[Supplied text start]
Four Seasons Marketing: How to Run Seasonal Promotions


Thinking ahead about your audience’s needs is an essential part of any effective marketing strategy. 

But what does that look like when your customers’ needs are constantly changing and evolving?

Especially when many of their needs are influenced by trends, traditions, and opportunities that are only available or popular during certain times of the year.

Enter: Four seasons (or seasonal) marketing. 

Holiday shopping, seasonal activities, and community traditions can all create temporarily high customer volume for some products and services — and slow periods for others.

That’s why preparation is key here.

With a detailed seasonal marketing strategy, your organization can make powerful connections with your audience and gain insight into how to maximize the most crucial times of the year.

Ready to learn more? 

In today’s article, we’re sharing a quick guide to four seasons marketing that you can utilize in 2022. 

But first …

What is seasonal marketing?

Seasonal marketing is a promotional strategy you use to respond to changes in customer behaviors at specific times of the year.

People’s needs, motivations, and availability to access products and services fluctuate throughout the year, and it’s up to savvy marketers like you to predict and accommodate these changes.

The great thing about seasonal marketing is that it can be customized to benefit any business. 

Depending on the products or services you offer, notable portions of the calendar can impact your target audience in different ways.

Weather changes, cultural customs, and seasonal trends can create advantages or disadvantages for certain types of businesses.

But knowing how to leverage seasonal marketing can help you feel prepared to make the most of each opportunity so you can continually engage with your customers in fresh and meaningful ways.

With that said, here are some seasonal marketing highlights to keep in mind:


It’s no secret that retail-heavy holidays like Halloween, Thanksgiving, and Christmas lead to a flurry of spending and marketing activities year after year. 

Putting careful thought into how your organization engages in holiday-themed marketing can help you find ways to build an important part of your brand identity.

Sometimes this means finding ways to innovate. 

Major holidays are great opportunities to roll out a new product, service, or package for your customers to discover at just the right time.

Or, you might choose to connect with your audience’s sense of nostalgia by incorporating a piece of your marketing into a holiday tradition. 

For example, BC Clark Jewelers in Oklahoma City established a holiday-specific jingle at Christmas time in 1956.

66 years later, the jingle is as beloved among long-time city residents as any traditional carol. Its quirky charm has been featured on national talk shows and in other media. This creates a fun, insider feeling among fans and uniquely elevates the brand’s intrinsic value.
[Supplied text end]
[Provided information start]
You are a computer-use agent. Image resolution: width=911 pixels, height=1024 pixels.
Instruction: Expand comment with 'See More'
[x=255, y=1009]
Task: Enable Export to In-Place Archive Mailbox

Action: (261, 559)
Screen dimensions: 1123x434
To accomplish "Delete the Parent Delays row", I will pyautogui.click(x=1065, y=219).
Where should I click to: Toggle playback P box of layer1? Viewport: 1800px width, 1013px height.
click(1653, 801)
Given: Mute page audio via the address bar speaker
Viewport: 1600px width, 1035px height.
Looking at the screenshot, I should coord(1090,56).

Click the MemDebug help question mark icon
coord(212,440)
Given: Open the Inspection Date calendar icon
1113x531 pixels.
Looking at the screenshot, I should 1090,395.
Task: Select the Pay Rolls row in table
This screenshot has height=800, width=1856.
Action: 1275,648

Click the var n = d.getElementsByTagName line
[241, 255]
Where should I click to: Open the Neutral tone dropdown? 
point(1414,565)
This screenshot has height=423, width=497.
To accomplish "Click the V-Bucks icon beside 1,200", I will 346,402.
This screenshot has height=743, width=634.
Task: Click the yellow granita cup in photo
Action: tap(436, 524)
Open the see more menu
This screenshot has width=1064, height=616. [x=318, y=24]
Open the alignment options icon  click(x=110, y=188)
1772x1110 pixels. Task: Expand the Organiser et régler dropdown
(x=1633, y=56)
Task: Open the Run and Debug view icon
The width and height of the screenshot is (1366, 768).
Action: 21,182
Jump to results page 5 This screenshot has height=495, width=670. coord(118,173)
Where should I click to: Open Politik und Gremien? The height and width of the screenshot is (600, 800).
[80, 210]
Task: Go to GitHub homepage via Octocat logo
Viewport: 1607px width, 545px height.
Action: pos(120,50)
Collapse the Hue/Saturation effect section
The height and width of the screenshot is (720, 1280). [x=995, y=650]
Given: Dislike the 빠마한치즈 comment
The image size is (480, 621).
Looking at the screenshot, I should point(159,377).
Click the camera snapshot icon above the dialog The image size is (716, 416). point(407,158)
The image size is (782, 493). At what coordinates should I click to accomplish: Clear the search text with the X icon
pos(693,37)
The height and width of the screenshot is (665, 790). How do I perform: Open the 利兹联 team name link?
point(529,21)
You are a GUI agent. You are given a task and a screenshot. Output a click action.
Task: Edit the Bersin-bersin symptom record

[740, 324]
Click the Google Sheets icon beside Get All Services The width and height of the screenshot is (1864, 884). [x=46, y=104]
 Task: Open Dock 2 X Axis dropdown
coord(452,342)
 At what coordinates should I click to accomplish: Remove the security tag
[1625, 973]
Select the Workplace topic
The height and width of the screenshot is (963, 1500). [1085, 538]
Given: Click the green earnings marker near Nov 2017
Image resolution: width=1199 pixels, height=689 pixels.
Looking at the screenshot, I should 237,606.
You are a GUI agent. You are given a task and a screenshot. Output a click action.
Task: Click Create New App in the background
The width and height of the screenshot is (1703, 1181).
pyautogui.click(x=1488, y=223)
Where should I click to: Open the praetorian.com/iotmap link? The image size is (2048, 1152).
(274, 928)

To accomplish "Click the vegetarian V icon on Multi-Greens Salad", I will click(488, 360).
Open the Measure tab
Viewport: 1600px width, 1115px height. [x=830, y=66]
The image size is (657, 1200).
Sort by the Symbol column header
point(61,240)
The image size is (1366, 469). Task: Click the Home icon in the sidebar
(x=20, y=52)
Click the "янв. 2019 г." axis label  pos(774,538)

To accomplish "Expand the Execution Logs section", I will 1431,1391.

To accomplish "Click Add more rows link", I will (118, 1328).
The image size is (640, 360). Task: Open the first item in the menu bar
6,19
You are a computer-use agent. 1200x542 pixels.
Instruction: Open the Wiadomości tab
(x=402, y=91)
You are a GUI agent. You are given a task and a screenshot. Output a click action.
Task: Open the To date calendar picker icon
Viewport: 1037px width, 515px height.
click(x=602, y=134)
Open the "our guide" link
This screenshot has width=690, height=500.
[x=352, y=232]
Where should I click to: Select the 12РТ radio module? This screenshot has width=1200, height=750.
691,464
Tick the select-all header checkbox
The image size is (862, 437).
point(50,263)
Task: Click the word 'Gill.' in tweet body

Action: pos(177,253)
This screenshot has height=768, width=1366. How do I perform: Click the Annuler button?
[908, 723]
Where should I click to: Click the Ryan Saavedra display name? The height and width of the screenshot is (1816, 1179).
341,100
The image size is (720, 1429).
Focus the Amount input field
[Provided information end]
■ **Given problem 1**
From the seasonal marketing article, copy the passage between "With that said, here" and "your brand identity.", inclusive.
■ **Given problem 2**
In the seasonal marketing article, condense the paragraph beginning "66 years later, the jingle" into one shorter sentence that keeps its main facts.
The data after the article is separate material.

■ **Worked solution 1**
With that said, here are some seasonal marketing highlights to keep in mind:


It’s no secret that retail-heavy holidays like Halloween, Thanksgiving, and Christmas lead to a flurry of spending and marketing activities year after year. 

Putting careful thought into how your organization engages in holiday-themed marketing can help you find ways to build an important part of your brand identity.

■ **Worked solution 2**
Sixty-six years on, the quirky jingle is as loved by long-time city residents as any traditional carol, has appeared on national talk shows and in other media, and gives fans a fun insider feeling that raises the brand's intrinsic value.